Task description
All the lines below need to be transcribed exactly. Pictures get left out.

[Task inputs — start]

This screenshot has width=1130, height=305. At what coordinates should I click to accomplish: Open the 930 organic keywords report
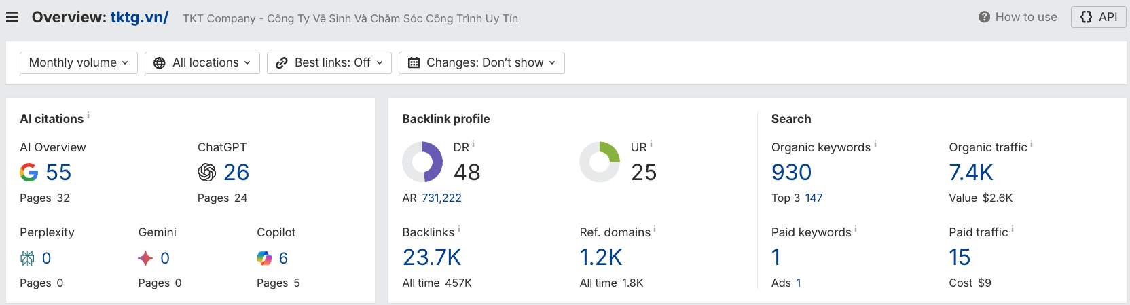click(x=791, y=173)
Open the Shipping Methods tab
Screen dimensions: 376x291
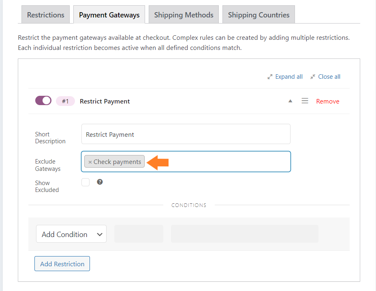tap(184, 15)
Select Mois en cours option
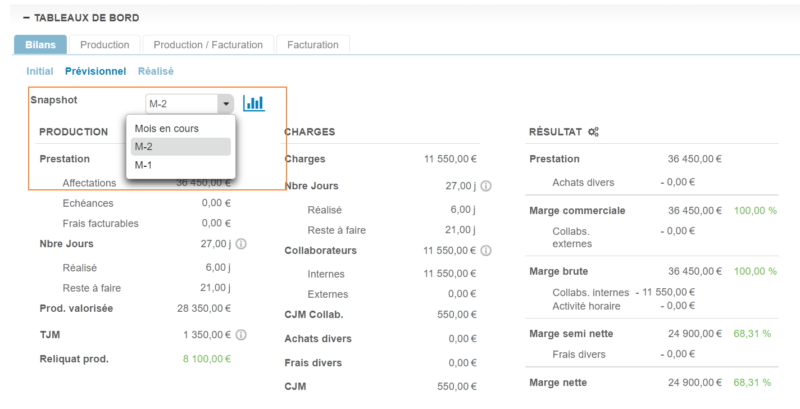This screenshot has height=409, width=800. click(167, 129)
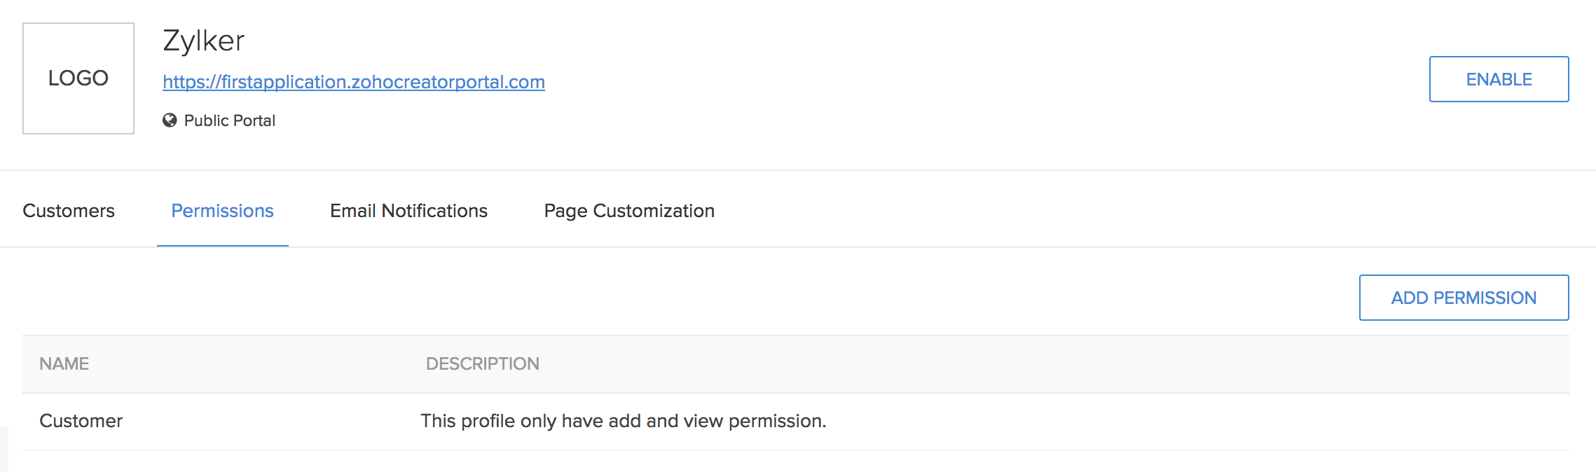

[Task inputs — finish]

Task output
This screenshot has width=1130, height=305. At what coordinates should I click to accomplish: Open the 930 organic keywords report
click(x=791, y=173)
Open the Shipping Methods tab
Screen dimensions: 376x291
tap(184, 15)
Select Mois en cours option
This screenshot has height=409, width=800. click(167, 129)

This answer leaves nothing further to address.